The mismatch between the types of housing available and what’s in demand has been especially pronounced in the city of Milwaukee.

The city has added around 9,300 over the last decade one-person households over the last decade, but added only roughly 2,200 new studio or one-bedroom units in that time, according to John Johnson, a research fellow at Marquette University Law School Lubar Center for Public Policy Research and Civic Education.

He estimates the city has 35,000 more single-member households than studio or one-bedroom units, but it has 23,000 more two-bedroom units than it does two-person households.

For three-bedroom units, that disparity is even more pronounced, as the city has 53,000 more three-bedroom units than it has three-person households.

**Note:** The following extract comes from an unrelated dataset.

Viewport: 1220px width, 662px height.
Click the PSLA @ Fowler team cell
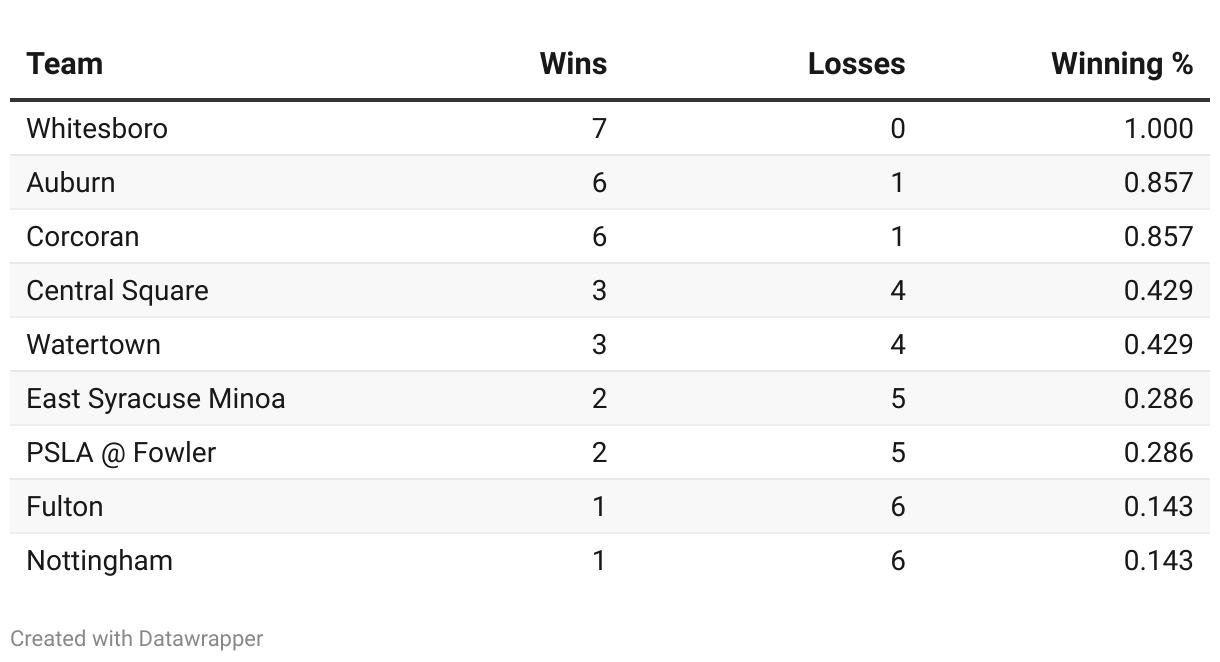coord(121,453)
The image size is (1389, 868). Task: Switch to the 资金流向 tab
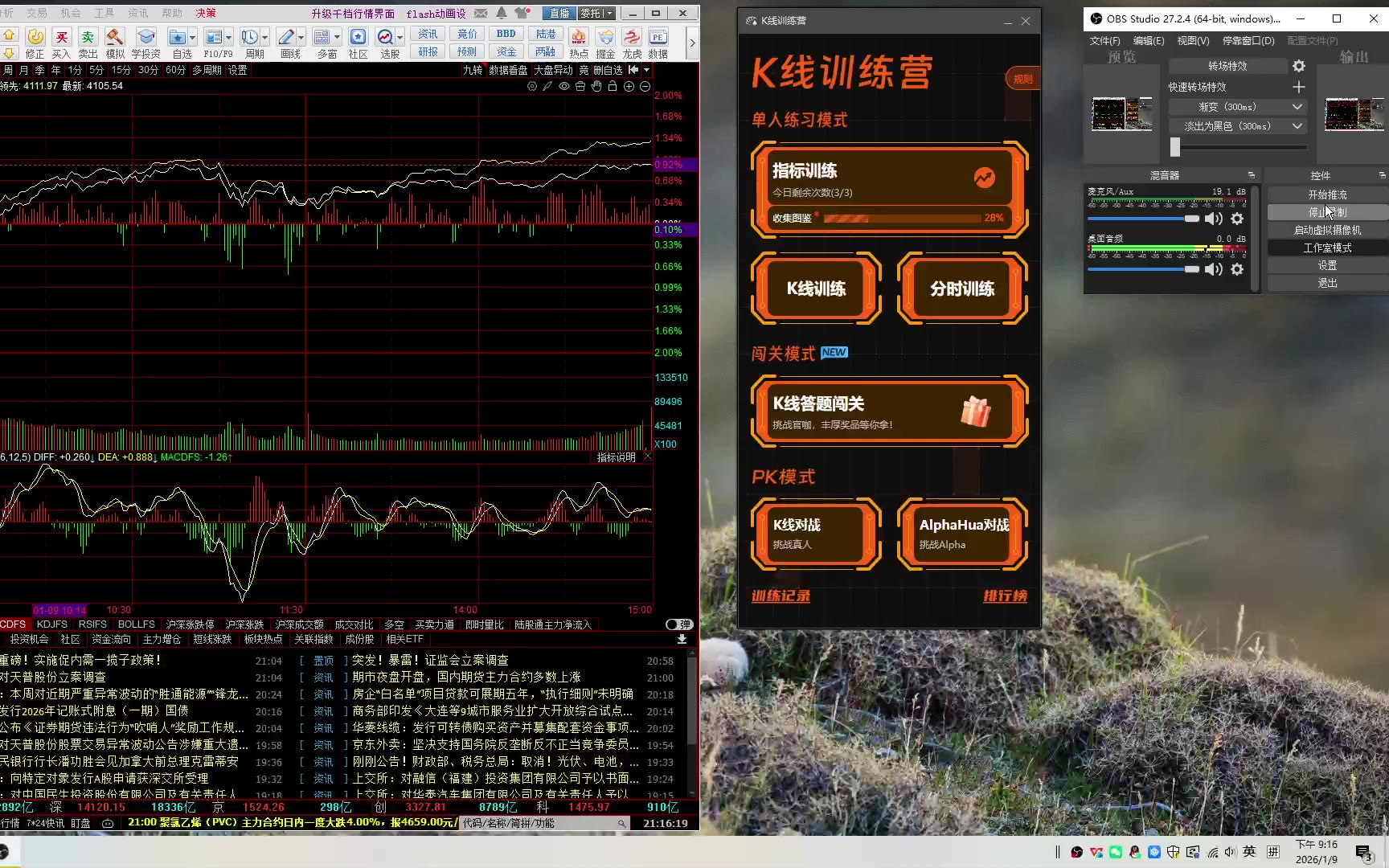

This graphic illustrates the difference between household size and the number units with corrosponding bedrooms.
This graphic illustrates the difference between household size and the number of units with corrosponding bedrooms. Graphic Courtesy of John Johnson at Marquette University Law School 

Over the last five decades, Johnson said Milwaukee’s population has decreased, but the number of households has stayed about the same, due to “remarkable” growth in the number of people who live alone.

He said there’s 34,000 more one-person households in the state’s biggest city than there were in 1970, and the imbalance in housing and household type stems from the time in which most of the units were built.

“Most of the housing in Milwaukee was built quite a long time ago, even longer ago than in the state average,” he said. “Houses were built for families in the past. There are no longer that many families living in the city. Instead, we have a lot of people living by themselves.”

Johnson said new construction is addressing the shift in market demand, as most of the new apartment buildings in the city have smaller units, but it’s only a partial solution.

He said the city needs to build more small units in the historic high-demand neighborhoods that are currently filled with single-family homes and duplexes, as well as allow for accessory dwelling units — smaller units located on the same land as a single family home.

“Those are the kinds of policies that will allow neighborhoods to maintain the historic population density that they previously enjoyed because they had larger families living in houses,” he said. “If you don’t build more housing units in a neighborhood, the population will decline as the average household size declines.”